Interest in sustainable nitrogen fertilizer production using plasma technology is rapidly growing, and this method is a promising way to decentralize fertilizer synthesis and achieve carbon-free production. However, improving efficiency remains a major challenge for the industrial application of this technology. Herein, we present comprehensive experiments using spark discharge to pinpoint the key factors affecting the efficiency of this process and provide technical approaches to improve the energy usage. We found that applying a bipolar voltage at high frequencies greatly benefited the NO_x yield and its efficiency via the utilization of residual species. Measurements using active cooling for the reactor and electrodes revealed that the chemical loss process was not significant, but the energy loss during the heating of the electrode was the dominant loss process, particularly at high frequencies (>20 kHz) where an anchor state of the spark was reached. However, the beneficial effects of higher frequencies compensated for and mitigated the higher power loss resulting in slowing the increase of the energy cost with the energy density. Moreover, enlarging the plasma zone (reaction channel) by increasing the electrode gap was an effective approach for enhancing the energy usage for the desired reaction. Further, the limitations of enlarging the gap were resolved by inserting a floating electrode in the large gap, yielding higher NO_x production (1.8%–3.0%) at a lower energy cost (1.9–4.4 MJ/mol), and further enhancements could be achieved by optimizing the reactor configuration. Therefore, the results provide an important basis for the further development and optimization of plasma reactors for efficient chemical reactions.

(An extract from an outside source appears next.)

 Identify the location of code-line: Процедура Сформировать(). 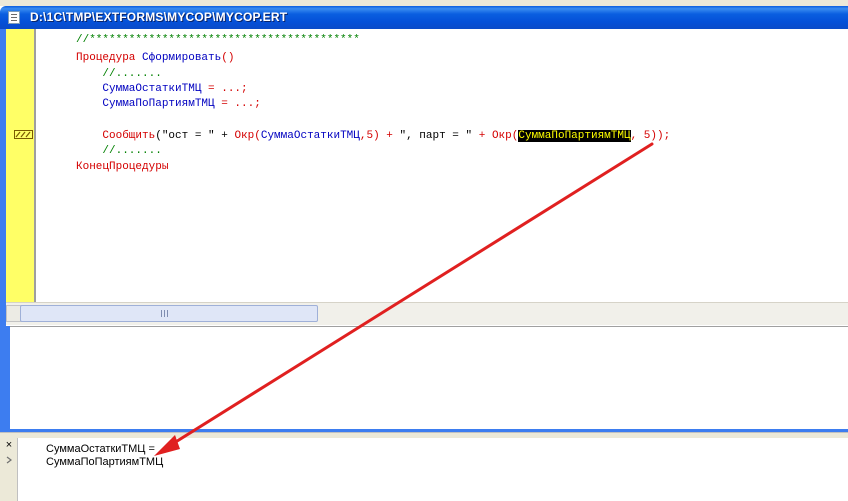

Plasma-based NOx synthesis from ambient air is a promising sustainable technology for producing value-added chemicals, such as nitrogen fertilizer and medication. The relatively low efficiency and product selectivity are major concerns that hinder the commercialization of this technology. Despite advancements in reducing energy costs, limited attention has been paid to improving and controlling selectivity, which significantly contributes to the overall cost. Thus, the present study aimed to gain insights into the efficient pathways and key factors for highly selective NOx synthesis in a recently developed high-frequency spark discharge (HFSD) reactor. The thorough investigations conducted proved that the higher energy efficiency of HFSD is due to higher vibrational and rotational excitations and their efficient utilization. However, the significant impact of higher temperatures on reactions led to poor selectivity of NO and NO2. Therefore, the role of influential factors, such as O2 and H2O contents, as well as residence time, on reactions, were analyzed and optimized. It is found that controlling the oxygen content remarkably improved product selectivity but negatively affected the energy cost. Moreover, water vapor triggered the so-called extended Zeldovich mechanism, which was evident in N2/H2O, affecting NOx formation and selectivity. Interestingly, tuning the gas flow rate effectively controlled selectivity without sacrificing the energy cost. A high NO selectivity of 95% was achieved at an energy cost of 2.1 MJ/mol when a relatively high flow rate of 4 L/min was used.